Based on what I've heard and the behaviour of my device(s), the syncing is something like the following:

* MobileMe -> iPhone : only a short delay (in the order of seconds)

* iPhone -> MobileMe : a little longer - I think hampered by how often the web page polls the server

* MobileMe -> Mac : similar to the iPhone -> MobileMe delay

* Mac -> MobileMe : only on the 15 min sync intervals

The fact that the Mac -> MobileMe updates aren't immediate beggars belief. It seems odd that Apple are unable to get this working smoothly on OS X. Have they moved so many developers off the desktop OS onto the iPhone that they've forgotten how to program it?

Also, the push email of MobileMe really is push I think. My phone beeps within a second of the mac.com SMTP servers accepting the mail. This would seem consistent with people who have been saying that instant push doesn't appear to work when on WiFi - I think the push is coming over the 3G/GSM connection not the IP connection.

Mozilla insists Firefox 3.1 won't hit bum note for developers

Jonathan Hogg
Alert

Huh?

I'm not cutting edge by any means, but I was easily using the FireFox 3 betas and RCs for 6 months before it finally landed. How can the architectural changes have been any surprise to add-on developers?

O2 buckles under 3G iPhone demand

Jonathan Hogg
Stop

Got mine about half an hour ago - unactivated

So I went out late to grab a sandwich for lunch and discovered a handful of people still queueing outside the nearby O2 store. Asked the guy what was the deal and it seems they still had stock. This is the same store I walked past at 07:15 this morning to see about 60 people lined up outside. Seems the screwed activation system, the massive load on the credit check site and the sheer tedium of filling in the forms meant people had been waiting up to four hours to get their phone.
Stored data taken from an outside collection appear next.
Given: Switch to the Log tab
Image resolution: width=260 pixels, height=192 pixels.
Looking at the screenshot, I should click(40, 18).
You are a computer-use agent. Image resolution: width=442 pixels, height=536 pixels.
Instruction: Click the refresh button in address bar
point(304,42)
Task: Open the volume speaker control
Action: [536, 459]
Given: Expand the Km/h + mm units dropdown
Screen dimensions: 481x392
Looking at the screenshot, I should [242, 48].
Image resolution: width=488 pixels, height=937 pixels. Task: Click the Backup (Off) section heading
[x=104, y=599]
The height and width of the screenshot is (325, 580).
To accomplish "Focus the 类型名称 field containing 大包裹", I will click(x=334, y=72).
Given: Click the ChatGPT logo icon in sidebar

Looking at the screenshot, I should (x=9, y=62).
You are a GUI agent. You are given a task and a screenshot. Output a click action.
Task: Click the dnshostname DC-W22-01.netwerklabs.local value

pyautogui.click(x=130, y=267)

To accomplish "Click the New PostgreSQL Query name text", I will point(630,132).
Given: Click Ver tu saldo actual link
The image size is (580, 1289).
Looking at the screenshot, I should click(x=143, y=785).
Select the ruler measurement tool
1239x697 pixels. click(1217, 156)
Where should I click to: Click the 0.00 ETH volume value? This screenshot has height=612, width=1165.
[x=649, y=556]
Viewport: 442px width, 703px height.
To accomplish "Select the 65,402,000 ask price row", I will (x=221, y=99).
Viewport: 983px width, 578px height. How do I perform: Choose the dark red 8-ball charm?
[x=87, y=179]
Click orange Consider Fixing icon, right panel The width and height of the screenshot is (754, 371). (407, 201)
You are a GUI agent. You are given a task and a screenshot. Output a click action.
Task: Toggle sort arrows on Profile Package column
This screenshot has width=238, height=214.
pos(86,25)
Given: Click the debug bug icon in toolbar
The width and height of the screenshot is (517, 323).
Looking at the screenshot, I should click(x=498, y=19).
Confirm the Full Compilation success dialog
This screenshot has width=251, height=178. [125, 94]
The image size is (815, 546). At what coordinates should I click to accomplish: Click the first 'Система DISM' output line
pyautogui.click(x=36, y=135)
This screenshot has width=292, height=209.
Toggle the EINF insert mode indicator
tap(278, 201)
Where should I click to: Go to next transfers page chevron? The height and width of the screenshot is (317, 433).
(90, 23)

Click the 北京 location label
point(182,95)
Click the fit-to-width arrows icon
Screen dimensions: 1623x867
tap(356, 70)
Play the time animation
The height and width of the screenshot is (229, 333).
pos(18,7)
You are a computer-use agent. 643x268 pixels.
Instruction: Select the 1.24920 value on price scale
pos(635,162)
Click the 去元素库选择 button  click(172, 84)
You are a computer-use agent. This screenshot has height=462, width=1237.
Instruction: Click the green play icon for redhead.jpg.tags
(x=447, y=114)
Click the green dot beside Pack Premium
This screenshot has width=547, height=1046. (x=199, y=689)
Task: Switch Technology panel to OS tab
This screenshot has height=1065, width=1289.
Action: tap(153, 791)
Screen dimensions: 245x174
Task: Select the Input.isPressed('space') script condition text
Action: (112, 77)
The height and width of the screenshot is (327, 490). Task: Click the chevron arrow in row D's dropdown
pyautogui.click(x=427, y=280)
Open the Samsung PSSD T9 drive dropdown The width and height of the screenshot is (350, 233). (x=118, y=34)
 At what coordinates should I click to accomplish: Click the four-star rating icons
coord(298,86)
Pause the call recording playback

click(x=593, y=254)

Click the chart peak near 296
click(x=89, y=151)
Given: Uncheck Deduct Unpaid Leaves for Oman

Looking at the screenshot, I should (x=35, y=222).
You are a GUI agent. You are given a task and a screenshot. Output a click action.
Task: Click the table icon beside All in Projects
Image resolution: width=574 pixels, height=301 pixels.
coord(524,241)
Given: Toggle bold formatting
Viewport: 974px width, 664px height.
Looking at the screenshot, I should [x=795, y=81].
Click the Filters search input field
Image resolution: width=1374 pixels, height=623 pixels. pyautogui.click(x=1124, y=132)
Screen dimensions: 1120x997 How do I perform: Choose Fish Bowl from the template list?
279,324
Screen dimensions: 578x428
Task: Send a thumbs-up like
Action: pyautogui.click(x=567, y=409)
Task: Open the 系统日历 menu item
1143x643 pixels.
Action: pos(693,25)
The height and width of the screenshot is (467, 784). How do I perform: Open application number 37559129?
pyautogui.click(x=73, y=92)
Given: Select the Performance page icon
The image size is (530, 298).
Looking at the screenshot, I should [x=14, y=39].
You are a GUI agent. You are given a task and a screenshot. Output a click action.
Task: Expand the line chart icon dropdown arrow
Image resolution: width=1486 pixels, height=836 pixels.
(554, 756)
Apparently loads of people gave up and pissed-off, so they still had stock left.

I picked up the last 16GB they had, although they still had 8GB phones. Seems the 16GB is the big seller according to the guy in the shop. They actually thought they'd run out and had told people so, but then they found four more under something shortly before I arrived. Unfortunately, the activation system is still hosed so they were basically doing the form-filling and selling the phones with an inactive SIM, with a promise to catch up the activations over the weekend. The guy reckoned there was a decent chance my phone will be working on Monday.

MIT plans to roll out 'folding' car

Jonathan Hogg
Boffin

I've got a better idea for revolutionising urban transport

Long electric cars that a bunch of people can get in at once. To keep costs down, they operate between fixed terminals according to a schedule. In order to avoid traffic jams, they run in tunnels underground.

Flexibility is further enhanced by combining this medium-range transport mechanism with a short-range mechanism consisting of wiggling stick-like appendages at the bottom of the body to propel oneself along the ground.